For this project, Toussaint has signed up with the Nonesuch label, after appearing on their post-Katrina benefit album ‘Our New Orleans’ (2005). Nonesuch has emerged in recent years as a prime vehicle for ‘Americana’ and Heritage albums such as this one. A top-flight band was put together, including Toussaint himself on piano, the excellent Don Byron on clarinet, Nicholas Payton on trumpet plus the remarkable Jay Bellerose (drums) and Marc Ribot (guitar) from Robert Plant & Alison Krauss’ band. Pianist Brad Mehldau and tenor sax player Joshua Redman also guest on a track each.
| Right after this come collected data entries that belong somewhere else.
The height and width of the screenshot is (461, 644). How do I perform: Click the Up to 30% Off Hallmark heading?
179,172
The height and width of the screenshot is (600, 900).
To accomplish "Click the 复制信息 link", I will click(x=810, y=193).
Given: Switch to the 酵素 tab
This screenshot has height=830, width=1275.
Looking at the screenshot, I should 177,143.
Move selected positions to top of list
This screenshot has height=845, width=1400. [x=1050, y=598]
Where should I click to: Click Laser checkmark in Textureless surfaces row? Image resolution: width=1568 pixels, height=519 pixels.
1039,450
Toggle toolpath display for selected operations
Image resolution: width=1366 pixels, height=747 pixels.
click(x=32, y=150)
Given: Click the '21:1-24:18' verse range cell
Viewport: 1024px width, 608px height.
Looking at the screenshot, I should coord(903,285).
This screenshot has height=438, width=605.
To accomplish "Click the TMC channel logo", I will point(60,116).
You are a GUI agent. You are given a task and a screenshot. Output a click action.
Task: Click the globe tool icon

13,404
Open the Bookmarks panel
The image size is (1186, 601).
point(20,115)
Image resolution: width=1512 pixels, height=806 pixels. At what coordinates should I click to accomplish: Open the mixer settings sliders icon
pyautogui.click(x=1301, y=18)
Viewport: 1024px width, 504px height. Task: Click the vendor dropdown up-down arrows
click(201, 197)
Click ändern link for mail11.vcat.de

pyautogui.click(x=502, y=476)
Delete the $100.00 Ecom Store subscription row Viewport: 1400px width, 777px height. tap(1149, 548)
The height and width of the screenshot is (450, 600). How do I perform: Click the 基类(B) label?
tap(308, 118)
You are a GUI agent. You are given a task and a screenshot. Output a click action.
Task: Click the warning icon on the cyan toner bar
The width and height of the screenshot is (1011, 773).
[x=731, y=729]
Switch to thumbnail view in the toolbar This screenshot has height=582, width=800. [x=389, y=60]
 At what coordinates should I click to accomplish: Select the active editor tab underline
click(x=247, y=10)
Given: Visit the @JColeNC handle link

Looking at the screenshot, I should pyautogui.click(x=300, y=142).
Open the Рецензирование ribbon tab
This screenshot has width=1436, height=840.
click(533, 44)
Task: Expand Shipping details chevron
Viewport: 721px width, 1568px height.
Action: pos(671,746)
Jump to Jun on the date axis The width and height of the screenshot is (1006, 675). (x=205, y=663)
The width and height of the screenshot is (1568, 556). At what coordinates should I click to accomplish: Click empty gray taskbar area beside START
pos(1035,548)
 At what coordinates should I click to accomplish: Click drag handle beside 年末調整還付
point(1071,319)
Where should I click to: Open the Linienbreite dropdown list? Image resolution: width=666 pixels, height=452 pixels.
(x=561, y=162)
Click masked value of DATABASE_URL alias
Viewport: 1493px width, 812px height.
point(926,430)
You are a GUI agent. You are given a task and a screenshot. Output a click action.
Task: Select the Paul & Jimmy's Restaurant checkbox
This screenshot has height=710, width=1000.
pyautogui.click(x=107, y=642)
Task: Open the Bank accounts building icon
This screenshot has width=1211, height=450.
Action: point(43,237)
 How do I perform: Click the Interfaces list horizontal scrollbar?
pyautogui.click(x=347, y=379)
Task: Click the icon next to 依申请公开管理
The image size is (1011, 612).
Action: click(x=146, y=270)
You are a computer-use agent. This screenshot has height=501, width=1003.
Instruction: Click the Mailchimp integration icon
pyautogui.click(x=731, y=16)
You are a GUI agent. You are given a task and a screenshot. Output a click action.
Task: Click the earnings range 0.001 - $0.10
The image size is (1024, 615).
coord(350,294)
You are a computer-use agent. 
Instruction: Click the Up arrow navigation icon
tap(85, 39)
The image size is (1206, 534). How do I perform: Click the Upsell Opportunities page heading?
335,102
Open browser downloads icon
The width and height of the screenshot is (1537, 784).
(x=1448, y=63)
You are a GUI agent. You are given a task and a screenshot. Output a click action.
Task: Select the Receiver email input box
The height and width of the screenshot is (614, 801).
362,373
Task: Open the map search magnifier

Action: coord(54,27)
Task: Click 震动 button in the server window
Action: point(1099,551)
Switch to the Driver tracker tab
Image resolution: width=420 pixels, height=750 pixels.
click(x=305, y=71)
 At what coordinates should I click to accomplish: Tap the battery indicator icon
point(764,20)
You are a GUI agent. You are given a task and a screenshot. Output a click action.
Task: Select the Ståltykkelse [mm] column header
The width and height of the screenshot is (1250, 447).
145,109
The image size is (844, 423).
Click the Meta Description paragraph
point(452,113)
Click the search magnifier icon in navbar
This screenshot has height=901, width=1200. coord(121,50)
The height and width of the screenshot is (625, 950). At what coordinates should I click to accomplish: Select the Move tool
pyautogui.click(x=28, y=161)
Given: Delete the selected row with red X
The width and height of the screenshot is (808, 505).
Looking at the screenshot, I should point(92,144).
And yes, ‘West End Blues’ is there, as murdered by thousands of amateur ‘trad jazz’ enthusiasts on a weekly basis. St James’ Infirmary’ is there as well and ‘Winin’ Boy Blues’…..the usual suspects are lining up. For all that, I have to be honest and say that I really like the album. Possibly it’s the quality of the musicianship or perhaps the way the tunes are arranged that makes a difference. I have a feeling that it might be the fact that the musicians bring their own personalities to bear on the material and concentrate on providing their own version rather than some paint-by-numbers rendition. Ribot, Byron and Toussaint himself are particularly effective in this context. The end result is an altogether healthy, organic set of recordings – anyone familiar with Bill Frisell’s ‘Nashville‘ or Cassandra Wilson’s recent recordings will probably understand what I mean by that.
Bet they still won’t be appearing at next year’s Upton Jazz Festival…….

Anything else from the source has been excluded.